*Assignment*
Beginning with the line below that contains "At what coordinates should I click to accomplish: Click" and ending with the line that contains "The image size", retype every line exactly. Pictures are not copied.

*Data to examine*
'''
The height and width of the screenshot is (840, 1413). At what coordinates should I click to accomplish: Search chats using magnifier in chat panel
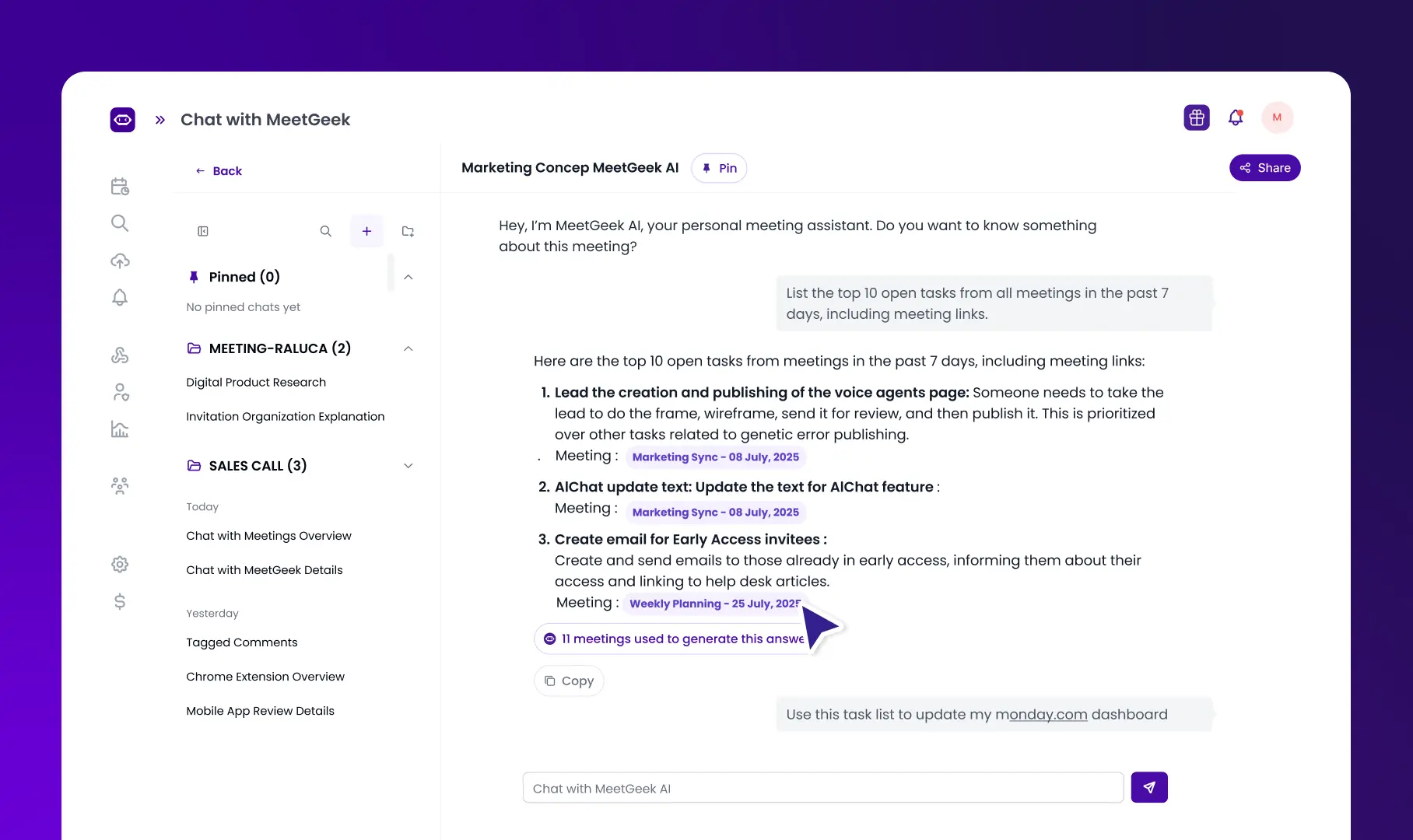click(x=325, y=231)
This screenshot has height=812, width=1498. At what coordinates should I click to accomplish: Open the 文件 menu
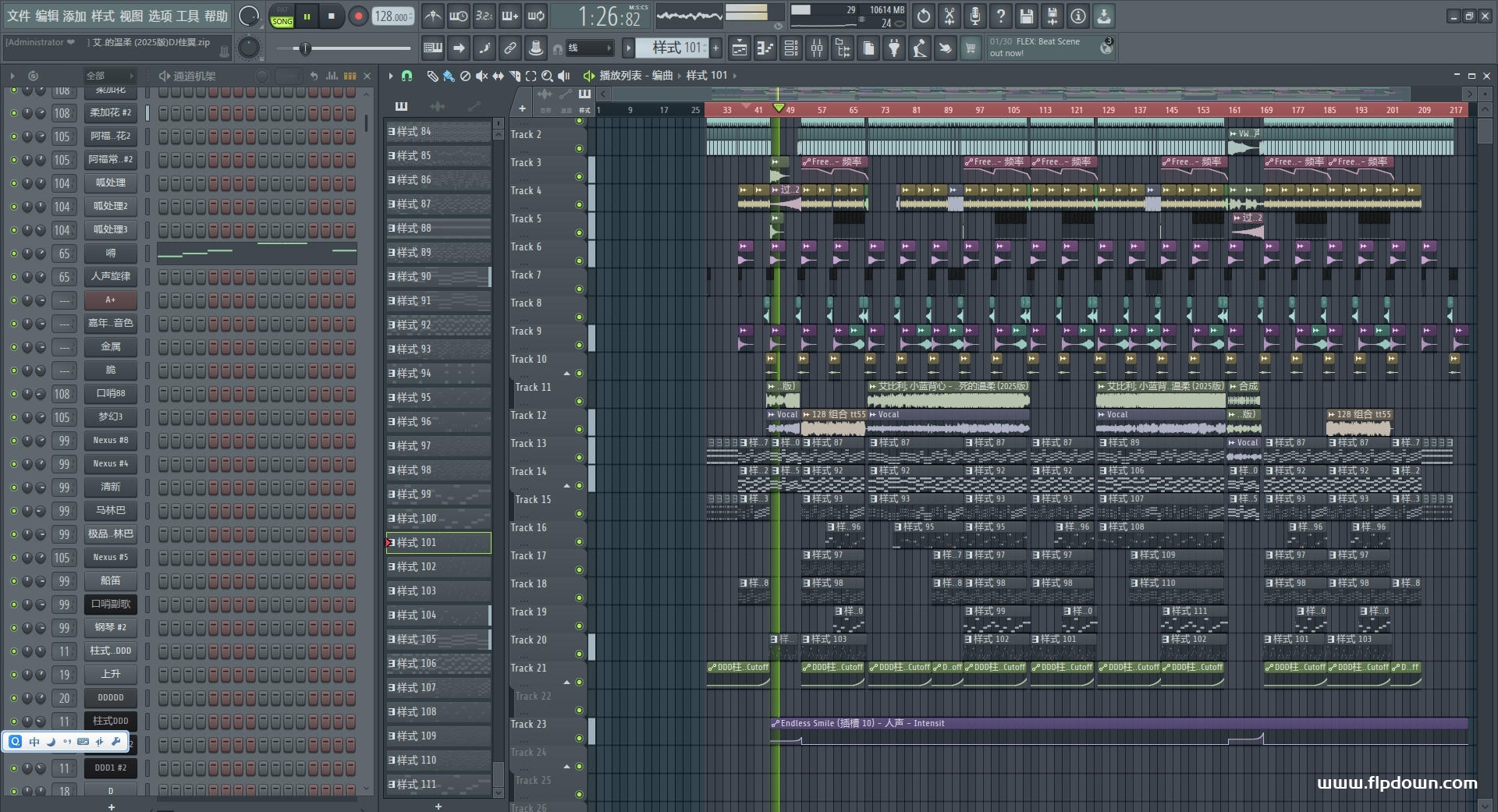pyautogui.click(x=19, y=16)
'''
'''
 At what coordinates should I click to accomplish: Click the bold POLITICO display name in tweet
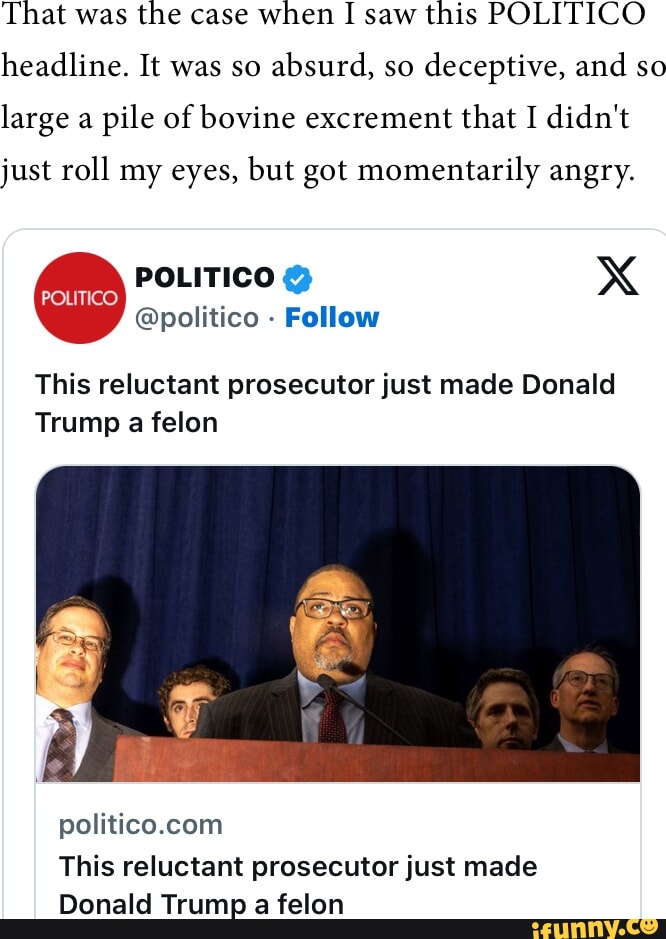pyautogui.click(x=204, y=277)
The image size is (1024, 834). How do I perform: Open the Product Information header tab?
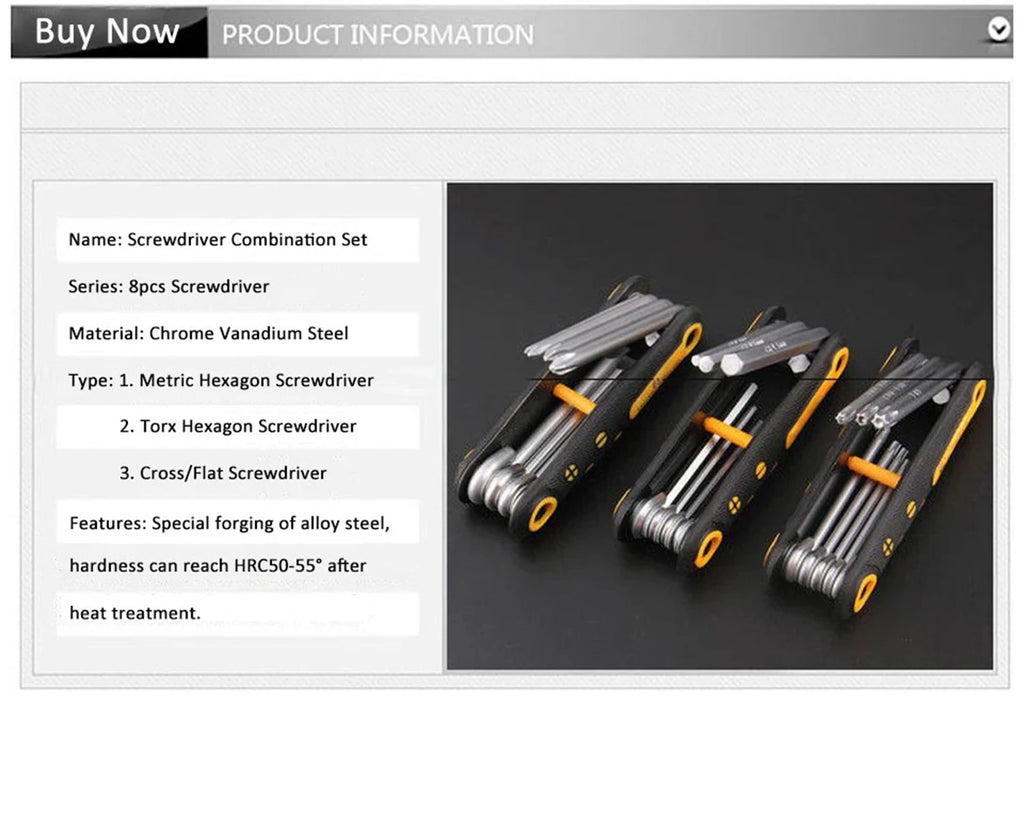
'''
*Answer to this task*
 At what coordinates should I click to accomplish: Click the bold POLITICO display name in tweet
pyautogui.click(x=204, y=277)
The image size is (1024, 834). How do I perform: Open the Product Information header tab?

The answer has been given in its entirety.